WHAT THIS TASK INVOLVES:
Lines from the one containing "Click the 配套设施 column header" through the last one in the data below: write them out word for word, and only them.

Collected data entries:
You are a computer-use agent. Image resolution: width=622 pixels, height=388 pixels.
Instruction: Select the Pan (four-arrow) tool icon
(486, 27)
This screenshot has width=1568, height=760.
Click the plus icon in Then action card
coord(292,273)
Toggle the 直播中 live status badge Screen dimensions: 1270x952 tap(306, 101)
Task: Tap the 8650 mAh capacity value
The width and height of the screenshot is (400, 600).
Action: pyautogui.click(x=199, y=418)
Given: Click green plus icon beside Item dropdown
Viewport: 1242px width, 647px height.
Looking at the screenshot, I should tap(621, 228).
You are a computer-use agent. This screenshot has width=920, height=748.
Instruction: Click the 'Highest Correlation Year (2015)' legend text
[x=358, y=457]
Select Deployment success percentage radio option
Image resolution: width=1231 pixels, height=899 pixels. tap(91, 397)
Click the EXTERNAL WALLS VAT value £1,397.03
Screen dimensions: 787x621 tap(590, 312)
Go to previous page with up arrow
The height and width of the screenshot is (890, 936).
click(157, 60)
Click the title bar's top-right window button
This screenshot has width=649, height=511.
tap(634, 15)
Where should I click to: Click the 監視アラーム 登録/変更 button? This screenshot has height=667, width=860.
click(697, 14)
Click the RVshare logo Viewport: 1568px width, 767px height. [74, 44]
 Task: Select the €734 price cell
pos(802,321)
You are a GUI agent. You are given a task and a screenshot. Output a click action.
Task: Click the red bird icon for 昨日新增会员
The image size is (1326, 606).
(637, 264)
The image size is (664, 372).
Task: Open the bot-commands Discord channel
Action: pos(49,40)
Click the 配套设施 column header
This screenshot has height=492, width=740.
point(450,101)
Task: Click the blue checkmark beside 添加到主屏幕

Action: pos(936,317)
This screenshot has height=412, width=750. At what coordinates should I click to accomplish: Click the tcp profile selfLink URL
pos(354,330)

WRITTEN RESPONSE:
Click the 配套设施 column header
This screenshot has height=492, width=740.
point(450,101)
Task: Click the blue checkmark beside 添加到主屏幕

Action: pos(936,317)
This screenshot has height=412, width=750. At what coordinates should I click to accomplish: Click the tcp profile selfLink URL
pos(354,330)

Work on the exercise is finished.